WORK REQUIRED: All of the data should be output character for character, except the pictures.

MATERIAL SUPPLIED:
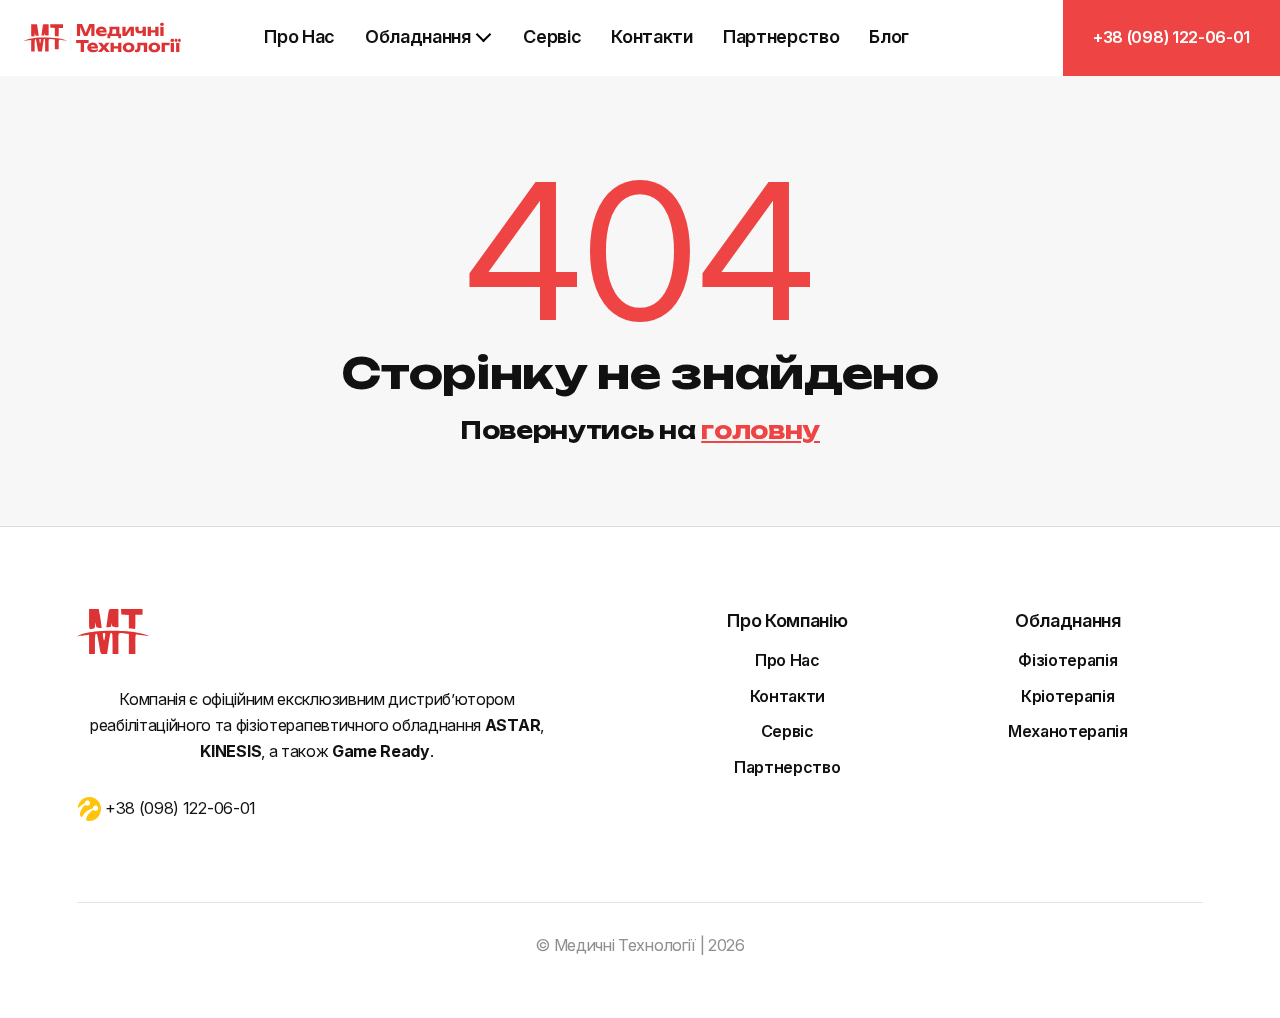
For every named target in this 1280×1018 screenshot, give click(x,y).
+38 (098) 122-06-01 (1171, 37)
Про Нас (299, 36)
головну (760, 430)
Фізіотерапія (1067, 660)
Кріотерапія (1067, 696)
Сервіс (552, 36)
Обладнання (418, 36)
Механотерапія (1068, 731)
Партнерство (781, 36)
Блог (889, 36)
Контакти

SOLUTION FOR THIS EXERCISE:
For every named target in this 1280×1018 screenshot, give click(x,y).
+38 (098) 122-06-01 (1171, 37)
Про Нас (299, 36)
головну (760, 430)
Фізіотерапія (1067, 660)
Кріотерапія (1067, 696)
Сервіс (552, 36)
Обладнання (418, 36)
Механотерапія (1068, 731)
Партнерство (781, 36)
Блог (889, 36)
Контакти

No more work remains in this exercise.